RIVERSIDE, Calif. (AP) — A California sheriff running for governor has seized more than half a million ballots cast in a November special election from county election officials, saying he's investigating a ballot count discrepancy.
County elections officials have disputed the claims by Riverside County Sheriff Chad Bianco, a Republican. California Attorney General Rob Bonta, a Democrat, called Bianco's move unprecedented and says it is designed to sow distrust in elections.
Bianco held a news conference Friday saying his office had launched the investigation after receiving a complaint from a local citizens group about the ballot count from a November 2025 special election on redistricting.
In the special election, voters approved a measure to redraw congressional district lines to favor Democrats in the upcoming midterm election. The measure passed in the county by a margin of more than 80,000 votes.
Bianco seized ballots in Riverside County, the inland California county of 2.5 million people where he has twice been elected sheriff. He called the effort "a fact-finding mission."
“This investigation is simple: Physically count the ballots and compare that result with the total votes reported,” he said Friday.
Bianco is one of two prominent Republicans running for governor in a crowded June primary that includes more than half a dozen Democrats. California runs a top-two primary system that puts all candidates on the same ballot, regardless of party, and sends the two candidates who get the most voters onto the November general election.
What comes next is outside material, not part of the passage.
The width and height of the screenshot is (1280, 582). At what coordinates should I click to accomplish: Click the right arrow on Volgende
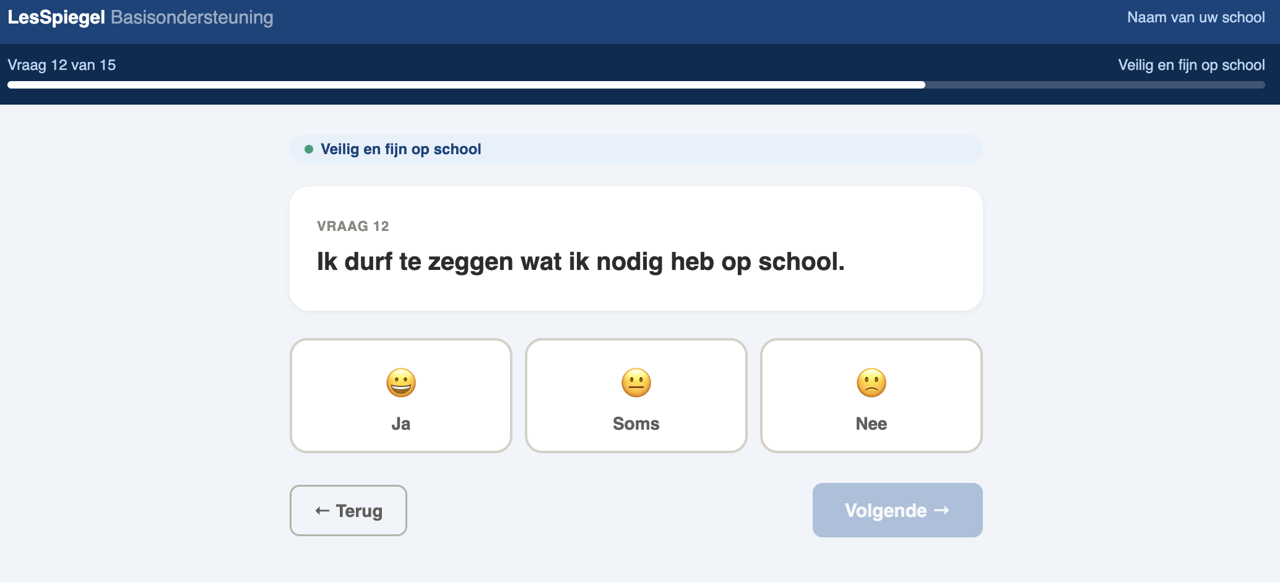point(941,510)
Leading California Democrats are worried that their party has so many candidates, they risk splitting the vote and sending Bianco and Steve Hilton, another top Republican, onto the general election. That would be a stunning outcome in the heavily Democratic state.
Bianco said the investigation had “absolutely nothing to do” with his campaign for governor.
“I have a duty to investigate alleged crime in Riverside County,” he said.
The effort came as President Donald Trump has repeatedly disputed the results of the 2020 election, citing unsubstantiated instances of fraud. His administration recently seized ballots and other documents from an election office in Georgia. Some Republicans have mirrored Trump's rhetoric on voting in their states.
Bonta has repeatedly sent letters to Bianco’s office over the last two months saying his staff is not qualified to conduct a recount. In one of the letters, Bonta wrote that the ballot seizure was “unacceptable” and “sets a dangerous precedent and will only sow distrust in our elections.”
The letters said Bianco seized nearly 1,000 boxes of ballots and elections materials from the county's elections office with a warrant in February. At issue, Bianco said, is a discrepancy a citizen group reported between the handwritten ballot intake logs and the number of votes reported to the state.
Bianco said the alleged discrepancy amounted to about 45,800 votes — a difference elections officials have refuted at county meetings, saying the machine count and the final count submitted to the state differed by about 100 votes. They argue the handwritten rolls, which were not relied on to check the count, were being kept by temporary elections workers who had worked long days and may have made mistakes.
Bianco said Friday that the count had started and stopped, but would now resume under the supervision of a special master appointed by a judge.